### ASSIGNED TASK
Start the copy at the line holding "Toggle the Use current pass checkbox" and continue it exactly through the last line of the entries, leaving out pictures and anything else.

** TASK INPUT follows **

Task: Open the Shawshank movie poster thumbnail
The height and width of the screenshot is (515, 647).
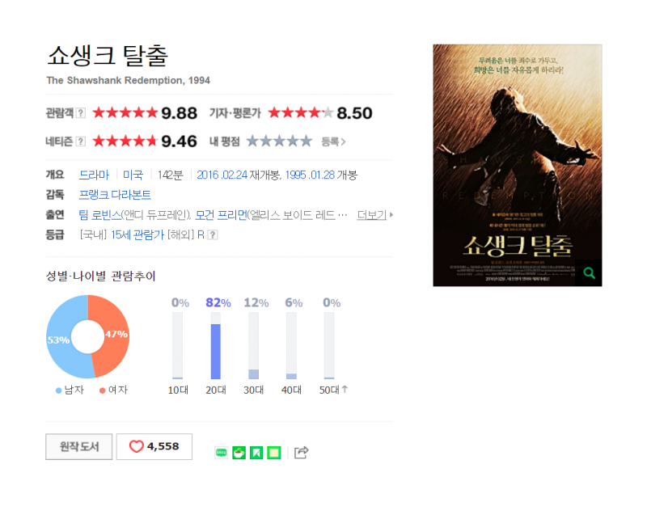Action: [x=518, y=165]
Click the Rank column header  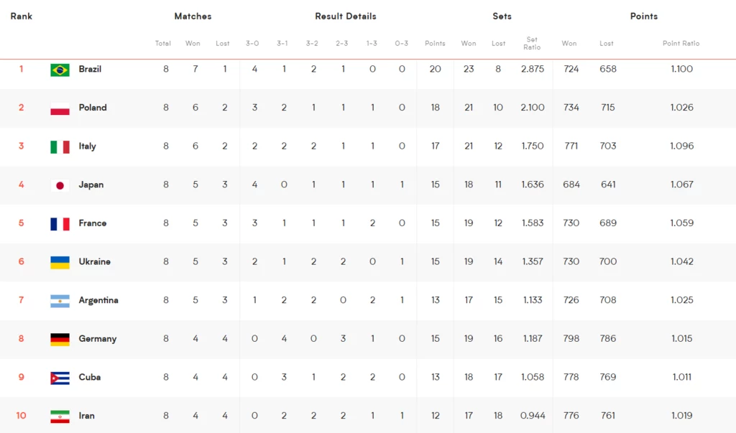click(x=21, y=16)
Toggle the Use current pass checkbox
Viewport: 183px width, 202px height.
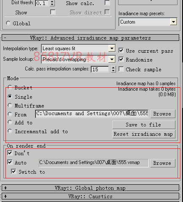[x=121, y=51]
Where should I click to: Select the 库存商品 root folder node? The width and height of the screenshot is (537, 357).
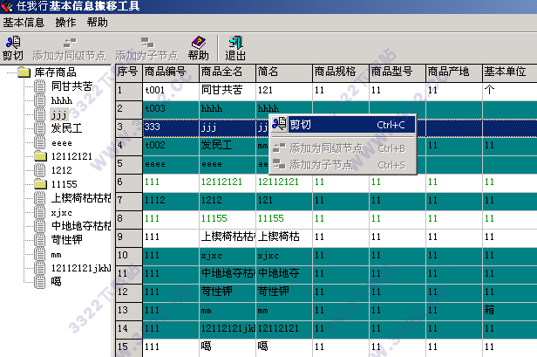(54, 72)
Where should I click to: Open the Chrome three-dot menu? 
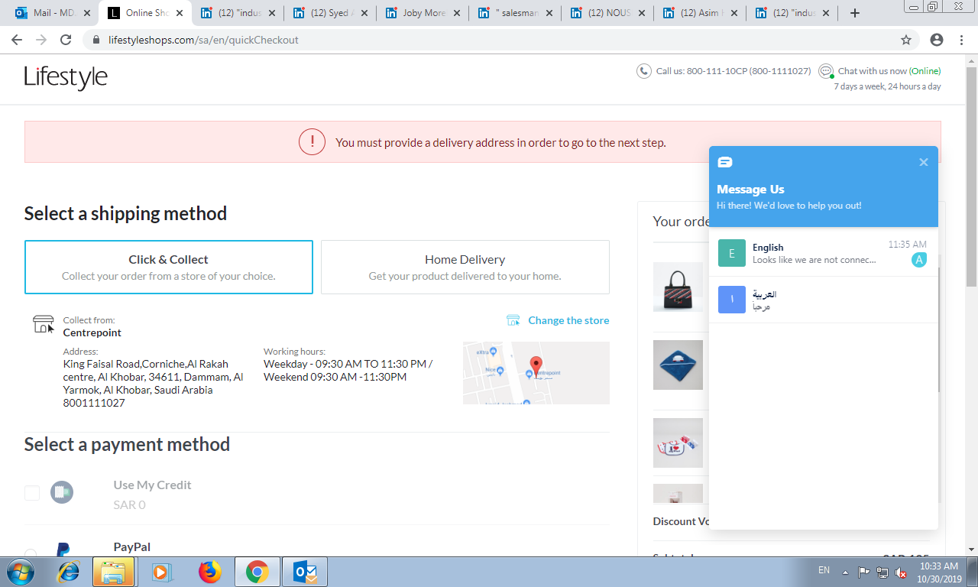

** End of TASK INPUT **

### RESULT OF THIS EXERCISE
Toggle the Use current pass checkbox
Viewport: 183px width, 202px height.
[x=121, y=51]
Where should I click to: Select the 库存商品 root folder node? The width and height of the screenshot is (537, 357).
(54, 72)
Where should I click to: Open the Chrome three-dot menu? 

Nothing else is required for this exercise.